Another important characteristic of vibrating wire sensors has been their sensitivity to temperature. For example, with a steel wire, which has an expansion coefficient of about 11 ppm, a change of 1 degree Celsius produces eleven times as much change in wire resonant frequency as a change of 1 microstrain. Therefore, it has been important to compensate for changes in temperature to provide data that truly indicates the change in strain of the structure. For this reason vibrating wire sensors have been manufactured with a thermistor built into the excitation pickup coil assembly so that temperature can be measured along with frequency and so the frequency measurement can be adjusted for temperature. The thermistor has required its own wire for connection to the reader to accurately provide the temperature reading.
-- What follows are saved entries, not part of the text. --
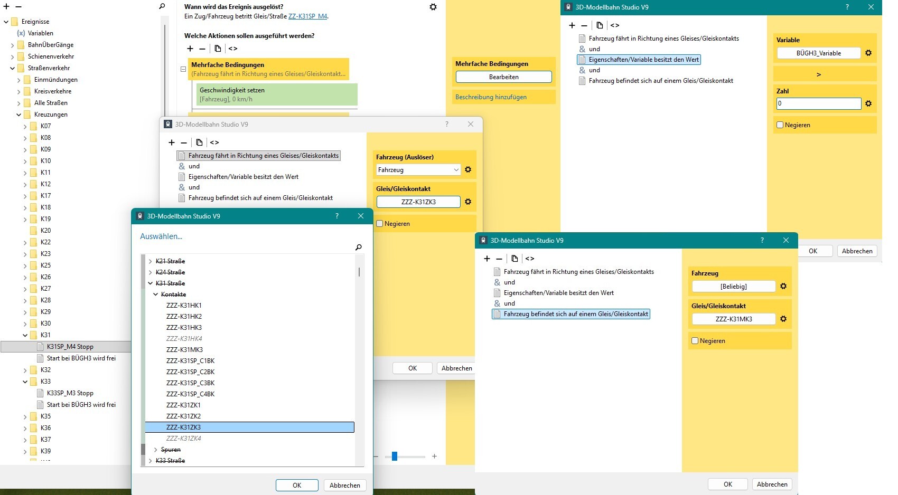This screenshot has height=495, width=898.
Task: Click gear icon next to ZZZ-K31MK3 field
Action: coord(783,319)
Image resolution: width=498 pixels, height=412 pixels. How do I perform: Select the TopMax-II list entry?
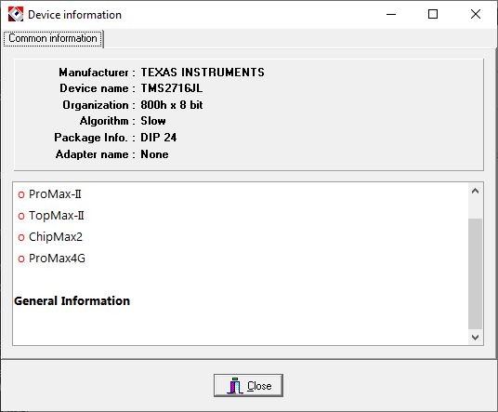coord(57,216)
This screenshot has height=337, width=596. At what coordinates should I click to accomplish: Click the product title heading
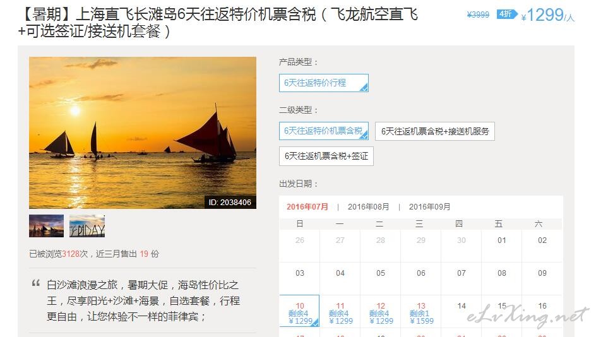tap(218, 23)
Although vibrating wire sensors have been subject to improvement over the past 60 years since they were first introduced, current technology vibrating wire gages have been large and consume considerable power. The large size and the high power consumption of vibrating wire signal conditioners has prevented the emergence of satisfactory wireless units. The need for the wiring to provide the power from the reader needed for plucking the wire, to transmit the frequency data back to the reader, and to transmit temperature data back to the reader has added considerably to the cost of using the gages, limited the number of gages that could be provided to monitor a structure, limited the types of structures that can be monitored, limited the frequency and duration of monitoring, and limited the ability to monitor during actual operation.
It is worth noting that one of the biggest issues arising concerning vibrating wire sensors on a construction site relates to cabling for the sensors. In many instances vibrating wire sensors are located in areas that are difficult or dangerous to access, hence long cables frequently connect the sensors to remote readers. Cable routing has to be planned carefully to ensure that cables can be protected. The cost of the cable can often add 50 to 100% of the cost of the vibrating wire sensor. The cost of designing the routing, installing the cable, and providing and installing suitable conduit or other protective measures can add an additional 100 to 400% of the cost of the vibrating wire sensor.
Thus a better scheme is needed to reduce size, reduce power, reduce or eliminate the wiring, reduce complexity, and reduce cost, and this scheme is provided by this application.